I ran the load again and the table did take up a lot less space in the database, but the load time had increased.  I can only assume that the cost of calculating the size of the column somehow slowed things down…

Optimizing Analysis Services 11 Mar ’08

WhereScape have added some new functionality into WhereScape RED version 5.6.4 that improves how dimensions are optimized within Analysis Services 2005.  Attribute relationships are now automatically defined by WhereScape RED when creating a cube, which will improve the top end aggregation performance.  These attribute relationships are exposed and managed within WhereScape RED through the use of member properties (a right click option on a cube).  The two types of attribute relationship (rigid and flexible) are supported.

When creating a cube using version 5.6.4+ the cube dimensions may look different if a level within a hierarchy is not using a key and / or is not unique. This is because the attribute relationship is only built between two levels of a hierarchy, rather than all the way up from the leaf member.  For example if you have a hierarchy of country -< city, where you can have the same city name in multiple countries you must ensure that the city key column is unique otherwise all data against that city name will be allocated to just one of those countries. An artificial key can be built (if one is not available) by creating an additional column in the dimension that is populated with the country_code concatenated to the city_code thereby ensuring all city keys are unique.

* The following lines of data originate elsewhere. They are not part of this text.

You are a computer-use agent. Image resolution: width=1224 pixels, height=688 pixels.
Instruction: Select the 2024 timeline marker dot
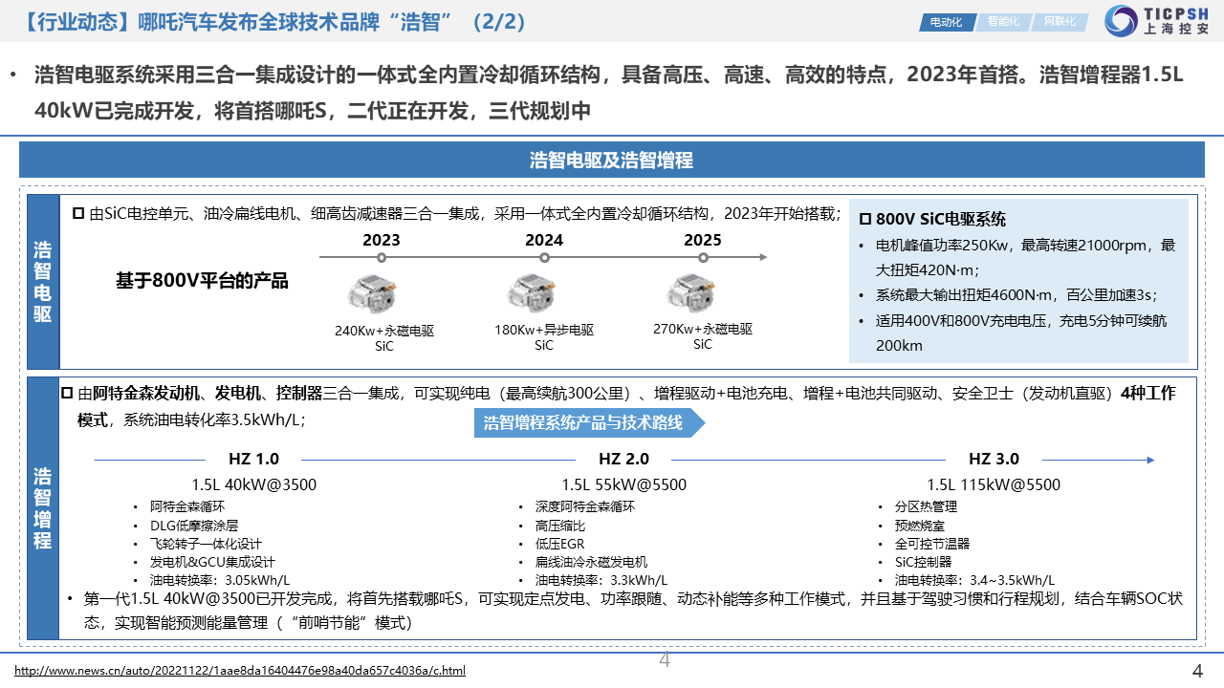point(543,257)
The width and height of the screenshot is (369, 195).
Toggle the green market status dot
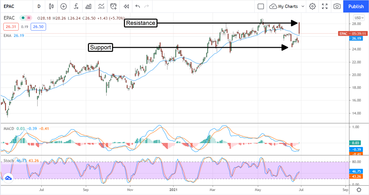click(x=23, y=18)
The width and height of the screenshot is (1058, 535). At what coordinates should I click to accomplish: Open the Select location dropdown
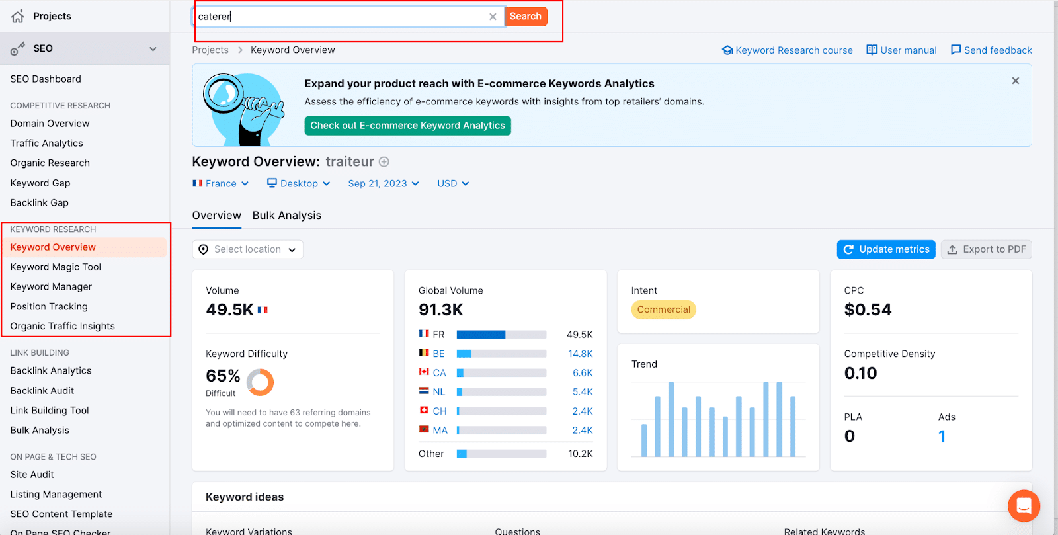[x=248, y=249]
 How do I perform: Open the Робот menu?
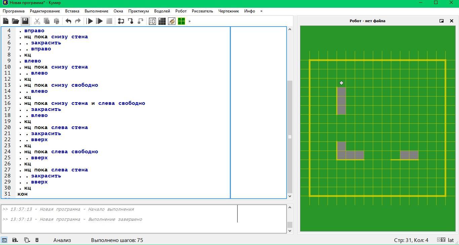(x=181, y=11)
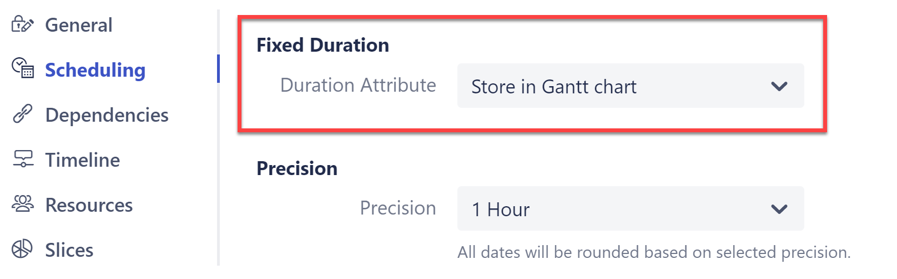The width and height of the screenshot is (897, 279).
Task: Click the bold Precision section heading
Action: (297, 168)
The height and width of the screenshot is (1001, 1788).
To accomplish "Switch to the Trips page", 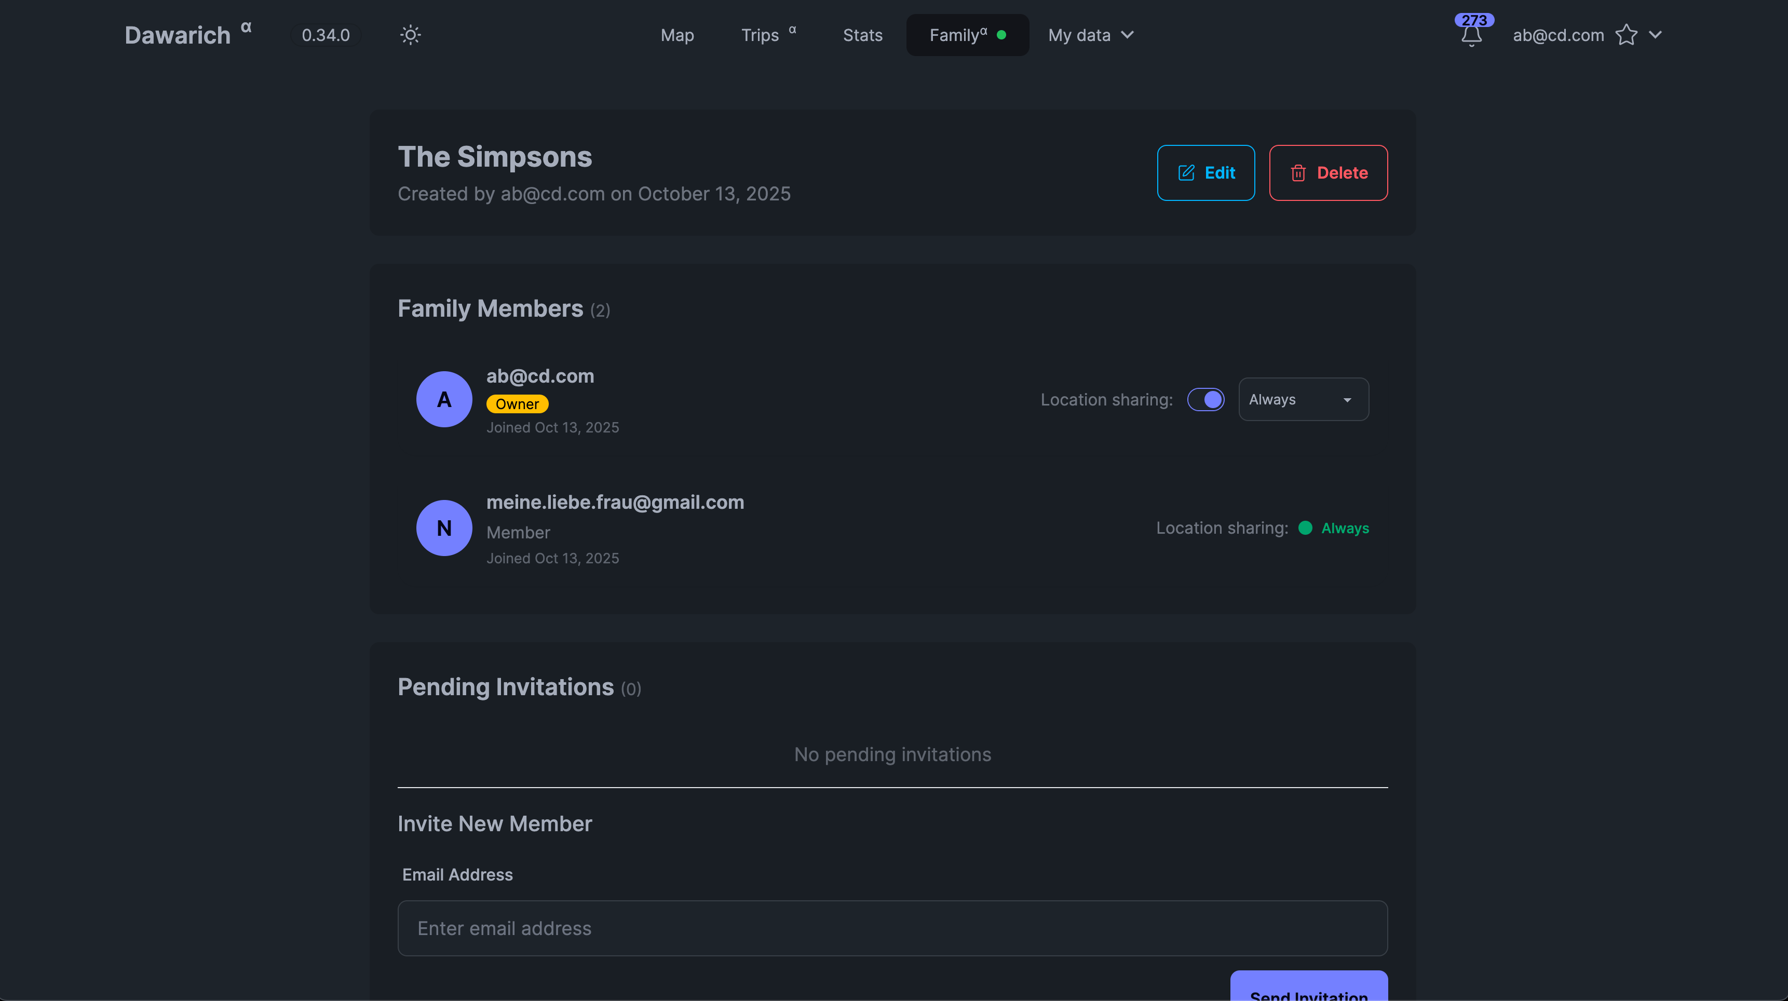I will point(760,35).
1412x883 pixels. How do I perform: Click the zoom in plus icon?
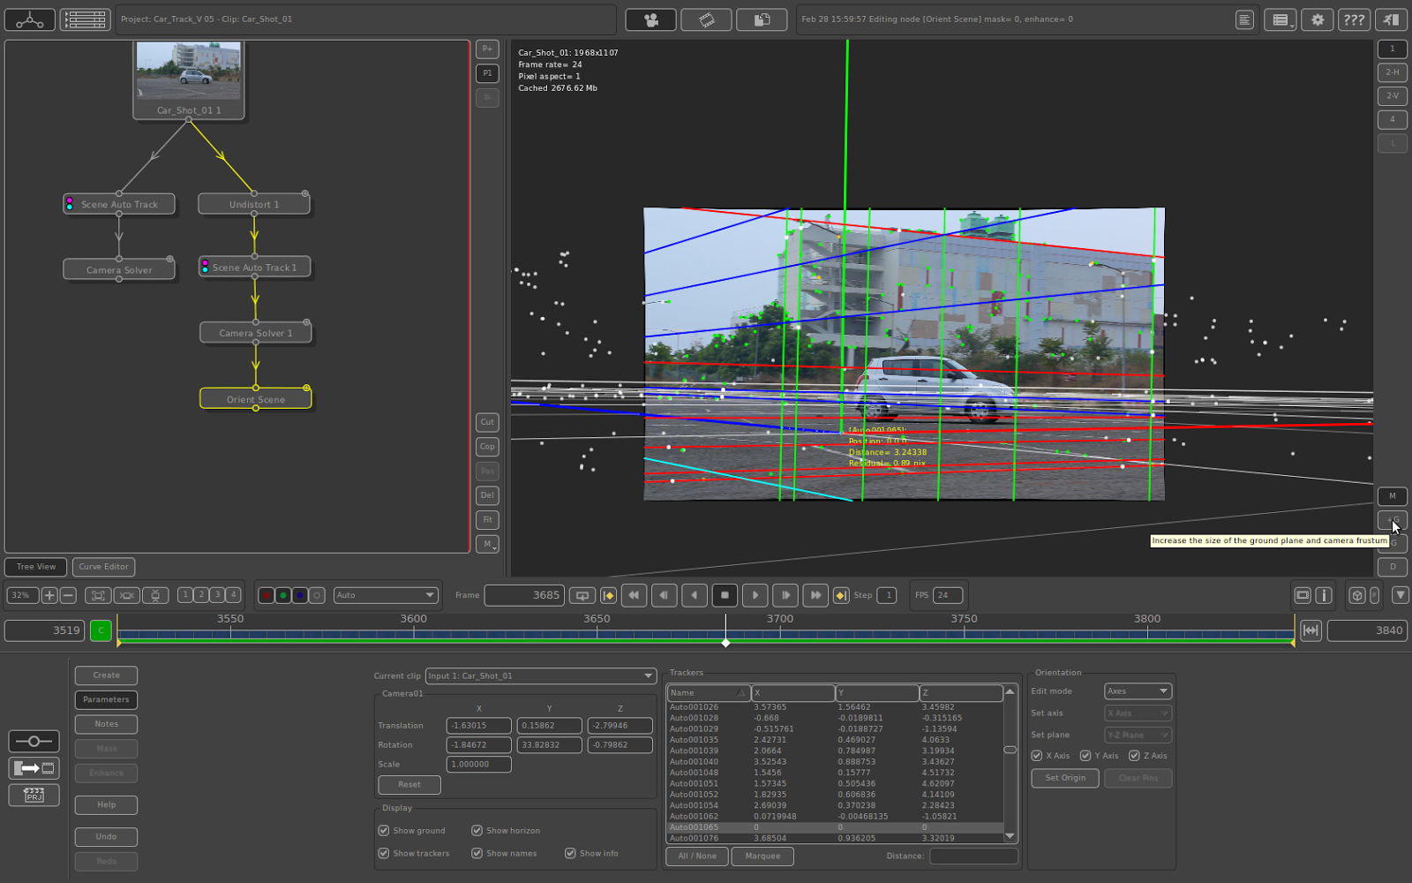(x=49, y=595)
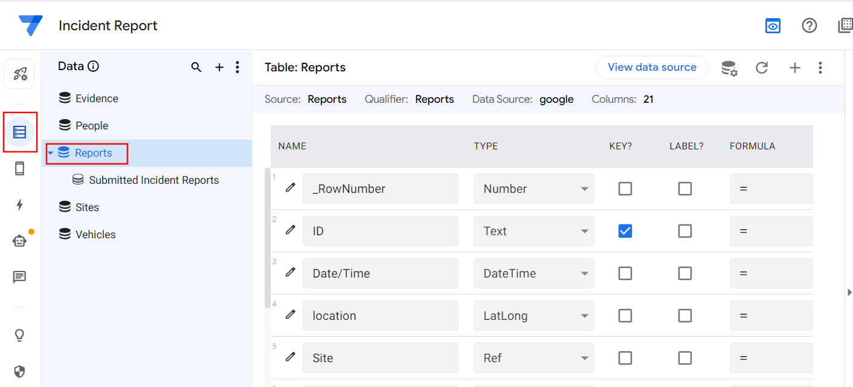Open the Automation (lightning bolt) panel
The width and height of the screenshot is (853, 387).
click(19, 205)
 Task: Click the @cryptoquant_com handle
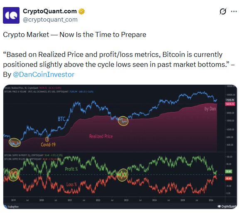[x=50, y=20]
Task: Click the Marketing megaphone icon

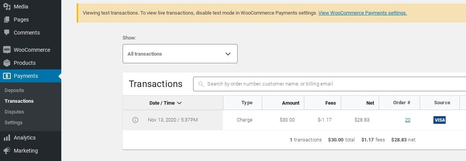Action: [7, 151]
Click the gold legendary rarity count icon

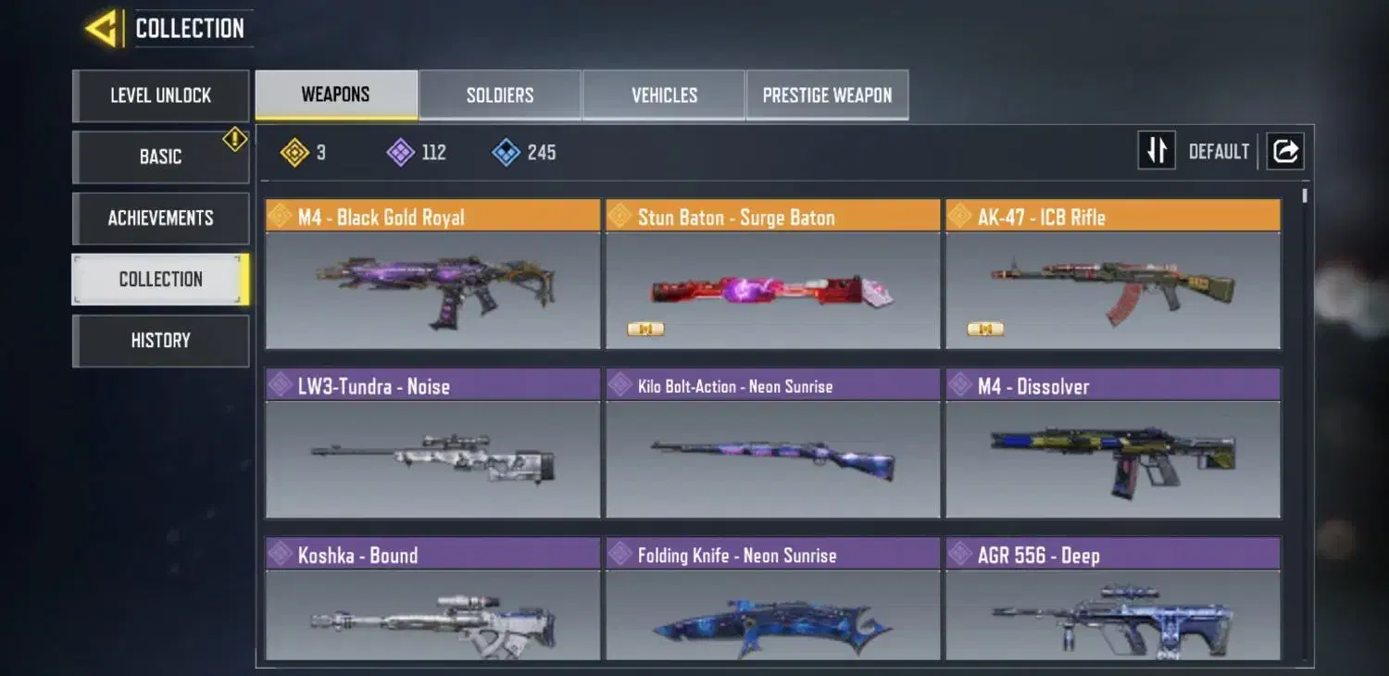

If the new hierarchy structure does not fit with your requirements and you preferred the non-optimised view of the dimension then you can delete the attribute relationships in WhereScape RED by deleting the member properties defined on the cube in WhereScape RED.  This will create a cube identical in structure to those cubes created in prior versions of WhereScape RED.

WhereScape RED Native Load Teradata Multiload Support 11 Mar ’08

The latest release of WhereScape RED includes a new option for native odbc load tables in Teradata.

Teradata multiload has always been supported in WhereScape RED for loading flat files.  Now it’s also able to be chosen as the loader for native odbc loads.

This option has been added as several WhereScape Teradata customers prefer multiload to fastload.  There are also some benefits using multiload on busy servers.

To use this new option, choose multiload from the Native Load Routine drop down on the Source Mappings tab for the load table.